═════ EXCERPT PROVIDED ═════

Its release on DVD sparks many a memory of Saturday mornings spent in my pajamas as a six year old, enjoying Alpha Bits or Fruit Loops cereal while partaking of the broadcast fare. "Josie and the Pussycats" was a very important part of that ritual. My memories of the show are so vivid that I even remember the "In the Know" segments sandwiched between programs that featured the cast of "Josie" presenting light news features. If memory serves "In The Know" presaged "In The News" which ran for years on CBS Saturday Mornings.
Watching re-runs on Boomerang, I am amazed at how well the show holds up and the 'chase' songs were consistently good. Sure the plots were almost interchangeable, but, so what? The shows were fast paced, hilarious, and to borrow a lyric from the theme, we were invited to "c'mon watch the good guys win."
Unfortunately, this great cartoon premise lasted only a season before producers made the stupid decision to place the characters in Outer Space and for a show with far out plots, this premise was too way-out.
Can't wait to view the original adventures of Josie, Valerie, Melody, Alan, Alexander , Alexandra and Sebastian the Cat with my kids for another generation of enjoyment."
If you love Scooby Doo, you'll like Josie & the Pussycats
John Cronce | Oak Creek, Wis., United States | 07/26/2007
(5 out of 5 stars)
"If you had the least inclination to view this product on Amazon, you'll probably like owning it.
Based on what's been posted by other Amazon reviewers, the chief disappointment about "Josie and the Pussycats" seems to be its reliance on the same cookie-cutter plot episode after episode: the band travels to some exotic location and--against all odds--gets mixed up with another monolithic James Bond-caliber villain (who's eventually driven to articulate the obligatory angst about "those meddling kids"), culminating in a chase scene that's accompanied by a groovy ditty from the mini-skirt era. And of course, the gang triumphs in the end; roll the credits.
It's a good criticism. In fact, it's so good that it could be applied to just about any of the animated products churned out of the prolific studios of Hanna-Barbara--including the studio's most celebrated (and lucrative) creation, "Scooby Doo," which not only relied on the repetition of a contrived formula every episode--it was the same formula that would later be warmed over in "Josie and the Pusssycats" (to name but one of Hanna-Barbera shows that would attempt to cash in on minor variations of the Scooby Doo gimmick).

═════ RECORDS SHOWN ═════

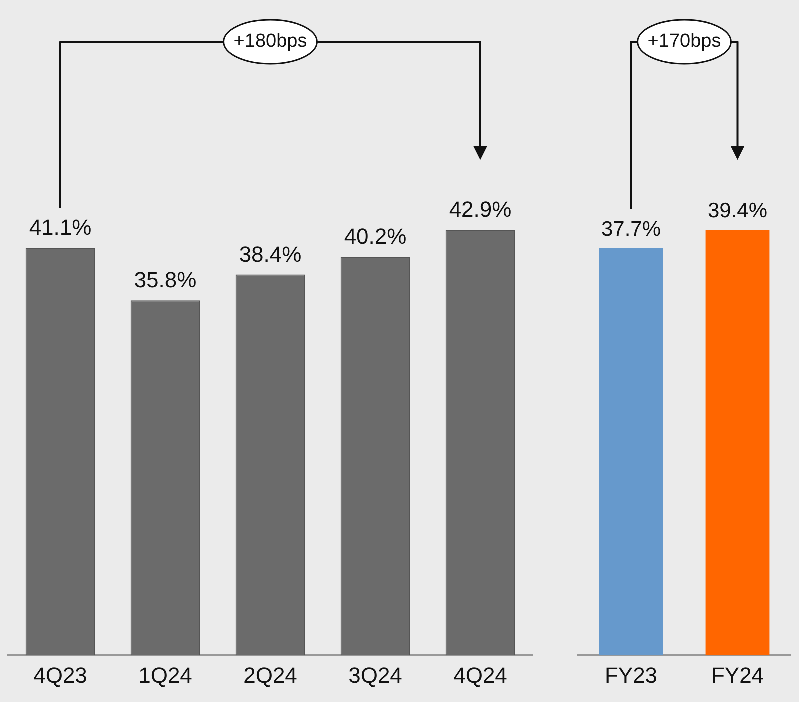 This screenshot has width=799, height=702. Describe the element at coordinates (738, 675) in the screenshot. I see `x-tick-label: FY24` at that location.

═════
═════ RECORDS SHOWN ═════

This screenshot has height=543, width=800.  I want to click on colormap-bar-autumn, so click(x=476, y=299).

═════

Revise the Josie and the Pussycats review between "Watching re-runs on" and "of 5 stars)", inclusive, replacing "Boomerang" with "Cartoon Network". The data above comes from a separate source, unrelated to the Josie and the Pussycats review.

* **RESPONSE**:
Watching re-runs on Cartoon Network, I am amazed at how well the show holds up and the 'chase' songs were consistently good. Sure the plots were almost interchangeable, but, so what? The shows were fast paced, hilarious, and to borrow a lyric from the theme, we were invited to "c'mon watch the good guys win."
Unfortunately, this great cartoon premise lasted only a season before producers made the stupid decision to place the characters in Outer Space and for a show with far out plots, this premise was too way-out.
Can't wait to view the original adventures of Josie, Valerie, Melody, Alan, Alexander , Alexandra and Sebastian the Cat with my kids for another generation of enjoyment."
If you love Scooby Doo, you'll like Josie & the Pussycats
John Cronce | Oak Creek, Wis., United States | 07/26/2007
(5 out of 5 stars)